Growth, stomach contents and parasites in a tidepool population of the hippolytid shrimp Heptacarpus futilirostris, with reference to reproduction

Article

Abstract

The biology of the hippolytid shrimp Heptacarpus futilirostris (Bate) was studied in a tidepool at Kominato, central Japan from January 1983 to June 1984. In males, the relative growth ratio between the third maxilliped length and body length revealed a turning point at approximately 15 mm in body length. Population recruitment was presumed to continue from April to December. The range of body length did not increase from July to October, and thereafter increased rapidly in both sexes up to a maximum range, i.e. from 6 to 29 mm in January.
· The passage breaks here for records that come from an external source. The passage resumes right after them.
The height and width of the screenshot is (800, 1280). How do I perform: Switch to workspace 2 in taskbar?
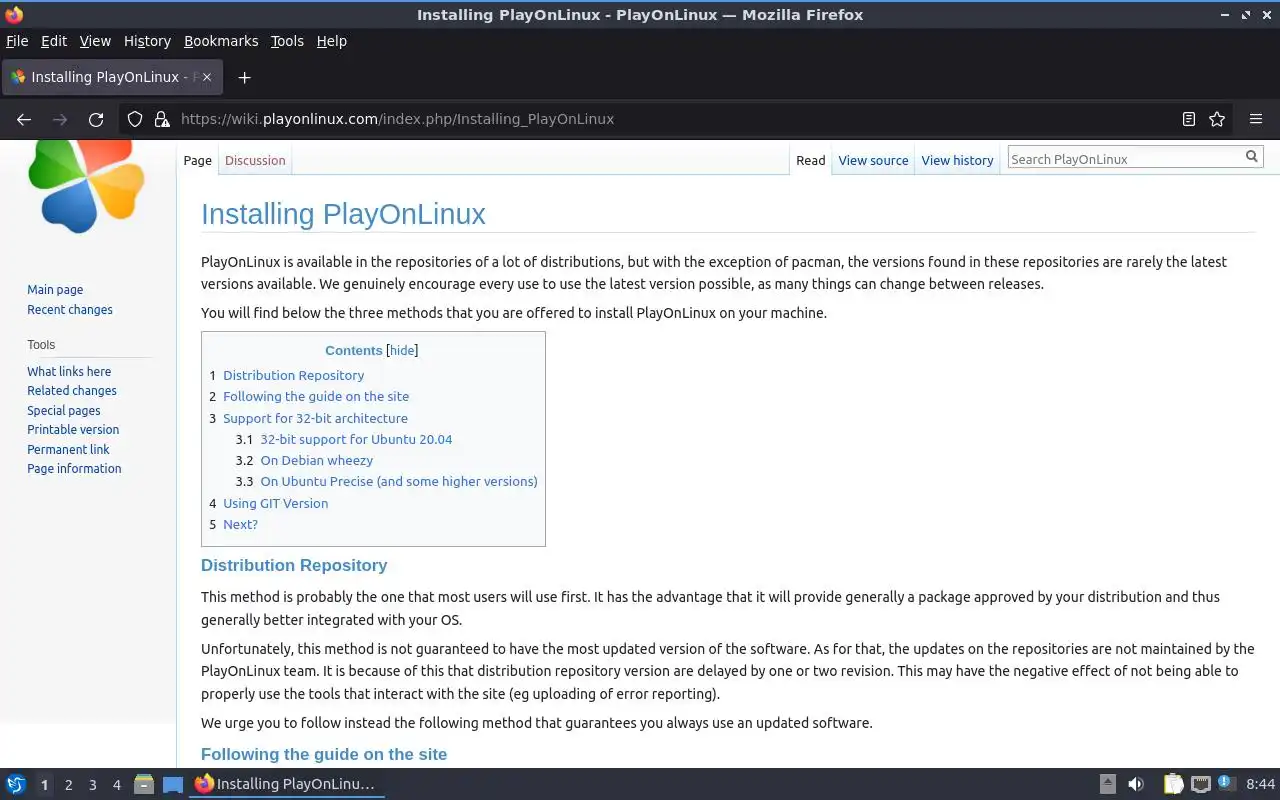[x=68, y=785]
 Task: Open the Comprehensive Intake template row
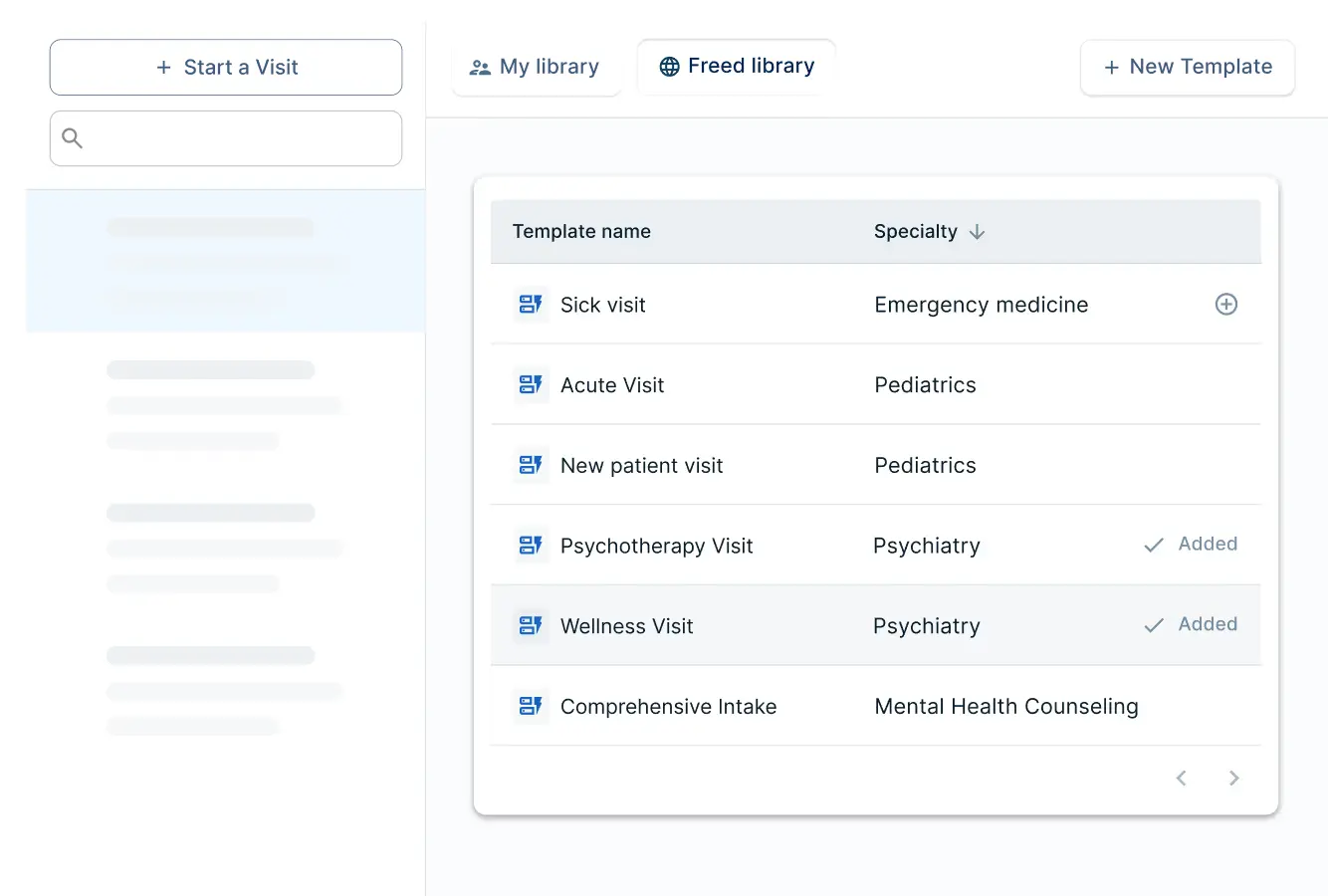point(668,707)
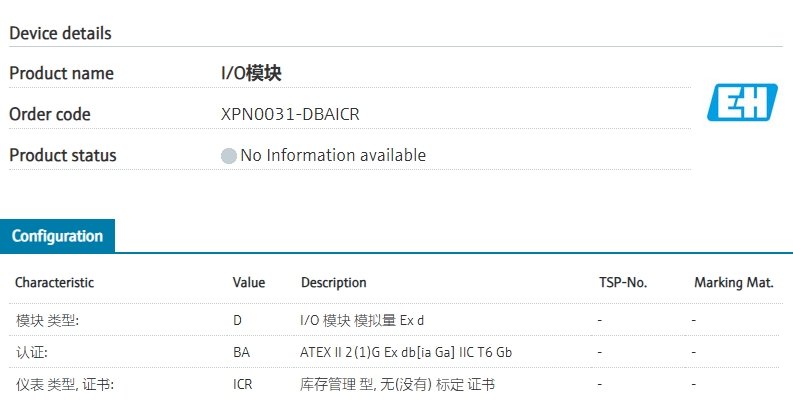
Task: Click the TSP-No. column header
Action: (x=622, y=283)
The wide range was presumably due to the simultaneous occurrence of rapid growth with population recruitment. The growth rates of size groups above and below 15 mm were different in the males observed in January. Large males disappeared, probably due to death, and small males participated in reproduction after July. The growth rate increased from late autumn to spring and decreased from summer to early autumn, and was influenced by relative food abundance, especially seaweeds. Two parasitic isopods were identified: Bopyrinella antilensis nipponica in the branchial cavity, and Epiphryxus sp. on the abdomen. It is suggested that parasites have more influence on maturity than on growth. Ovigerous females were found from January to October, with the breeding season peak between April and June. The relationship between female body length (L) and clutch size (N) was expressed by the regression equation: N=5.11 L1.6347 (r=0.57). This species is identified as a multiple breeder. The relatively large number of larvae presumably compensates for the low larval survival rate.

Keywords

Body Length Stomach Content Clutch Size Ovigerous Female Caridean Shrimp 
These keywords were added by machine and not by the authors. This process is experimental and the keywords may be updated as the learning algorithm improves.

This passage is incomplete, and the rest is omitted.